--- Data for this task ---
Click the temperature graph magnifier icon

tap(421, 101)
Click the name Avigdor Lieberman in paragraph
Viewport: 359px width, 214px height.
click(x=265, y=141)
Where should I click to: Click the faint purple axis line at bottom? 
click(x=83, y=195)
---
--- Data for this task ---
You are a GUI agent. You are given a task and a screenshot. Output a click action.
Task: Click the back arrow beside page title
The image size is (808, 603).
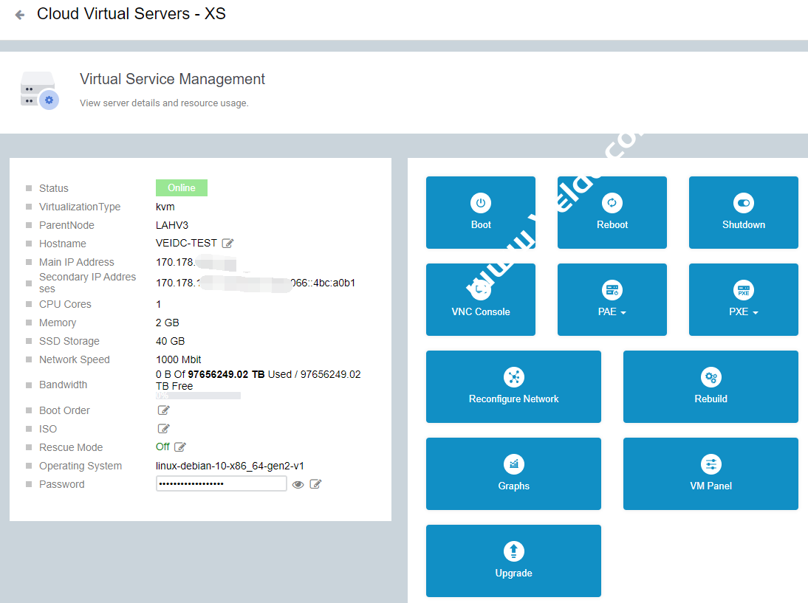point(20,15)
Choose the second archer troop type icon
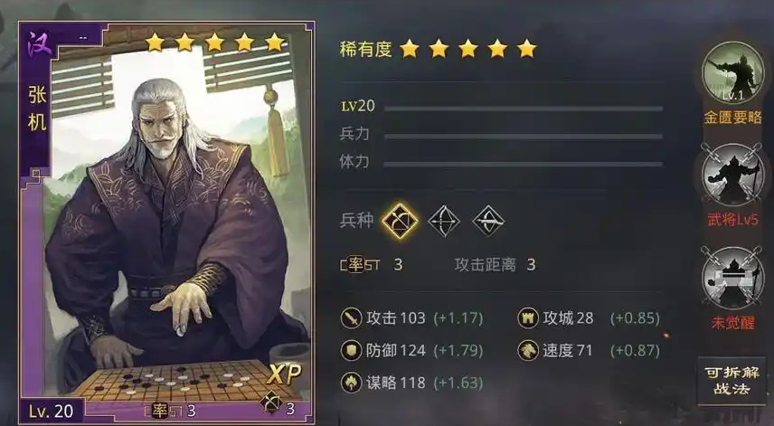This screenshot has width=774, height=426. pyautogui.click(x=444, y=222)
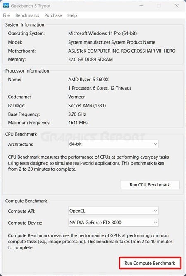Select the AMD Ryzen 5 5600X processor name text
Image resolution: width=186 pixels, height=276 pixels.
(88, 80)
---
--- Data for this task ---
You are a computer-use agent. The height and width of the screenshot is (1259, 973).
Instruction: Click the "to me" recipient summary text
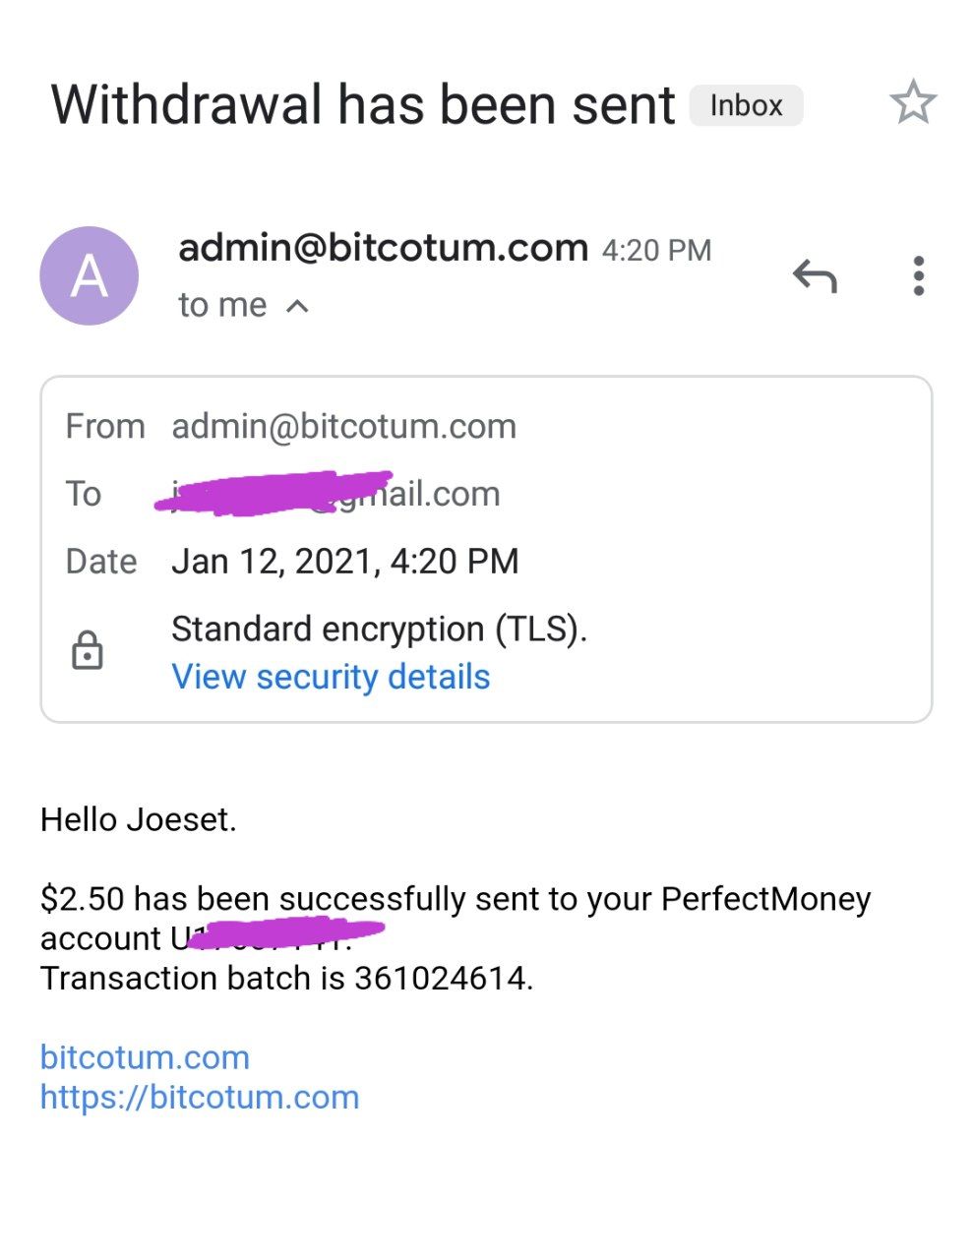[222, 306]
---
### Directions:
If a line in the material above contains "agent", show that line.

### Result below:
You are a GUI agent. You are given a task and a screenshot. Output a click action.
You are a computer-use agent. The height and width of the screenshot is (1259, 973).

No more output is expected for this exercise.